ABOUT THIS EXERCISE: Give back exactly the stretch of data below from the line holding "Open the Extensions view icon" through the line holding "This screenshot has width=1063, height=448.", both ends included, and leave the remaining lines out.

Stored dataset items:
==============================
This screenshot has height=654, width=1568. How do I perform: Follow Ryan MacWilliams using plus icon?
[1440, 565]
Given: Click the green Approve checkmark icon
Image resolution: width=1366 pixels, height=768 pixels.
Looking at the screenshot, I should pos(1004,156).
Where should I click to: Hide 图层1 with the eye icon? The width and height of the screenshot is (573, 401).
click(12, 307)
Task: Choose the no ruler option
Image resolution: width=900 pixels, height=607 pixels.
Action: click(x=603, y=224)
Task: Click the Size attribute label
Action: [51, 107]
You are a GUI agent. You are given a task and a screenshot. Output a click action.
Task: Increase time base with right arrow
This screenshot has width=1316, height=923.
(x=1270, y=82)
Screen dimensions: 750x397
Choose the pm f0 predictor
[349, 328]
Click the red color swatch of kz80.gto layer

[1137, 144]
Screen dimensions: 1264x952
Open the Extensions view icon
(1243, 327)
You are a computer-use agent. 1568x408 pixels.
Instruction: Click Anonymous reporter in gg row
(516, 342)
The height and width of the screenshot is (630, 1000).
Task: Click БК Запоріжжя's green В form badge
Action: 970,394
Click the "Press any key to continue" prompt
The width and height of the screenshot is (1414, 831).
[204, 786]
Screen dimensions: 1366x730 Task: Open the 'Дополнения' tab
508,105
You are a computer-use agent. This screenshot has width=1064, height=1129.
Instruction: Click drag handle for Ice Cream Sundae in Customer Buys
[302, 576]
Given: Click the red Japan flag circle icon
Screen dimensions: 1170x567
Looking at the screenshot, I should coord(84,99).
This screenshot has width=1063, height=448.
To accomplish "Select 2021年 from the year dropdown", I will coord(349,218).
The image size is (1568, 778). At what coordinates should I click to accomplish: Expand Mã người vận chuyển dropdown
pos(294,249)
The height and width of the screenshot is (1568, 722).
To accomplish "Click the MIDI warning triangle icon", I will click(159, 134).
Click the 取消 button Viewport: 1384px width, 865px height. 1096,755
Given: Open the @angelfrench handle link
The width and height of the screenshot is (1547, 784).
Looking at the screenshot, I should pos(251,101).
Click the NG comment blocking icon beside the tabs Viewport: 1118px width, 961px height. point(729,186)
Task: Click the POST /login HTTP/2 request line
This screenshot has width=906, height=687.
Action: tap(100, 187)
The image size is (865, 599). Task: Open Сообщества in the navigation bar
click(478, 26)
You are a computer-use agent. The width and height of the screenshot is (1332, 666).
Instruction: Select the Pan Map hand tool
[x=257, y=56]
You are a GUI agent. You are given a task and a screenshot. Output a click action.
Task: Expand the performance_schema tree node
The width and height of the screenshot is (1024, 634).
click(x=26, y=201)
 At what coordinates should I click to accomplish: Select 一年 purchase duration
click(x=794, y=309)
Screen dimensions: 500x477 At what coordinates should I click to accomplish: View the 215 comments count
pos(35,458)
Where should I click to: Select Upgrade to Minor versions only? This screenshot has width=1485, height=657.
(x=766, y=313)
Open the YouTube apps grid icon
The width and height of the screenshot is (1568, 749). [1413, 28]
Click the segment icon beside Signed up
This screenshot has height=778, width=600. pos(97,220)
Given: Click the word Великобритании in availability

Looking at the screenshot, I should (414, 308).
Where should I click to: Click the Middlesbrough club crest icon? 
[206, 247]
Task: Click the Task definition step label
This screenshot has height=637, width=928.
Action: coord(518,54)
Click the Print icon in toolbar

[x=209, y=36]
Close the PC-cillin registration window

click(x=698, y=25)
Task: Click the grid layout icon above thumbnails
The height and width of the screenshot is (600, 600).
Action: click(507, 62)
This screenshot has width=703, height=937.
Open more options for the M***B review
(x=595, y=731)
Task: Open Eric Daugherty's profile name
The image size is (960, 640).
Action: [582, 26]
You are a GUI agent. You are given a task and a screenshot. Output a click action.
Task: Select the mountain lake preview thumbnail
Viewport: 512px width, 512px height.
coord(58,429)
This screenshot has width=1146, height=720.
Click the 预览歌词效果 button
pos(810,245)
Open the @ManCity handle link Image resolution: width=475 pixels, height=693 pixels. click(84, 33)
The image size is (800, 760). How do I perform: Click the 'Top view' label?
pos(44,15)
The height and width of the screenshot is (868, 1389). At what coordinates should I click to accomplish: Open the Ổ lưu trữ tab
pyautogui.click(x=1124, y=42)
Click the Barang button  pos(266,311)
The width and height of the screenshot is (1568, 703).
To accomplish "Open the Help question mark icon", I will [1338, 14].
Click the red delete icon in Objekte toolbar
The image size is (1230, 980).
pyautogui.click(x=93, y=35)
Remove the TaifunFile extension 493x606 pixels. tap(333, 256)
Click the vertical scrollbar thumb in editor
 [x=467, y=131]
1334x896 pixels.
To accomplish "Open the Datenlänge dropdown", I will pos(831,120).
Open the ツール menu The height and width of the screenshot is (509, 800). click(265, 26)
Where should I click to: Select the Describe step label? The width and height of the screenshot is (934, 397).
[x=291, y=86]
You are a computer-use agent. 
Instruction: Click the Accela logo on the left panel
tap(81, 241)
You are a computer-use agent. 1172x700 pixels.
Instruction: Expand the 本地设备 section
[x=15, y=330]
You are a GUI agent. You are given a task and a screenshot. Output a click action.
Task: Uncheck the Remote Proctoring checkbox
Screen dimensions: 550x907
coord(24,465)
==============================
WRITTEN SOLUTION:
Open the Extensions view icon
(1243, 327)
You are a computer-use agent. 1568x408 pixels.
Instruction: Click Anonymous reporter in gg row
(516, 342)
The height and width of the screenshot is (630, 1000).
Task: Click БК Запоріжжя's green В form badge
Action: 970,394
Click the "Press any key to continue" prompt
The width and height of the screenshot is (1414, 831).
[204, 786]
Screen dimensions: 1366x730 Task: Open the 'Дополнения' tab
508,105
You are a computer-use agent. This screenshot has width=1064, height=1129.
Instruction: Click drag handle for Ice Cream Sundae in Customer Buys
[302, 576]
Given: Click the red Japan flag circle icon
Screen dimensions: 1170x567
Looking at the screenshot, I should coord(84,99).
This screenshot has width=1063, height=448.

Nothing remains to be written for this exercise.